「目指すは、日本発のグローバル・リーディング・カンパニー。フラットな組織でスピーディーな意思決定を進めていく」――。
 中小型ディスプレイを手掛ける新会社「ジャパンディスプレイ」が、2012年4月1日に事業活動を開始した。代表取締役社長に就任した大塚周一氏は、冒頭の言葉で意気込みを語った。
 ジャパンディスプレイは、ソニーと東芝、日立製作所の子会社が手掛けていた中小型ディスプレイ事業を統合し、産業革新機構が中心となって設立した新会社。
2011年8月31日に設立を発表、同年11月に正式契約を締結した。資本金は2300億円(資本準備金を含む)。出資比率は、産業革新機構が70%、ソニーと東芝、日立製作所がそれぞれ10%である。




 現時点での従業員数は、約6200人。2011年8月31日の設立会見では、従業員数を約7600人(2011年4月1日時点)としていた。事業統合で合意した後、間接部門や生産部門を中心に1000人以上の人員を削減したもようだ。統合後のさらなる人員削減については「現時点では考えていない」(ジャパンディスプレイの大塚氏)とする。

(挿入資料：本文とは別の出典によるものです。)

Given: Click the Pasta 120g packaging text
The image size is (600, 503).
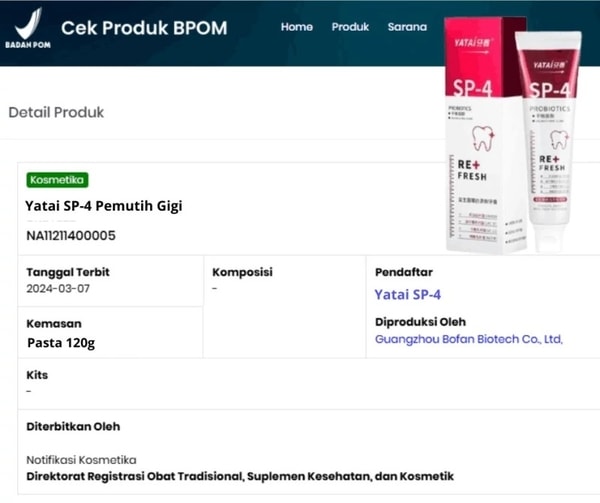Looking at the screenshot, I should [x=61, y=343].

 事業開始に伴い、組織体制も発表された。「研究開発本部」「モバイル事業本部」「車載・C&I事業本部」「営業本部」「生産本部」「調達本部」「品質保証本部」の7本部および「内部監査室」や「本社スタッフ」から成る。大塚氏以外の執行役員は9名であり、各本部のディビジョン・マネージャーなどを兼ねる。「副社長や専務、常務を配置しない、スリムで階層の浅い組織を構築した」(ジャパンディスプレイの大塚氏)。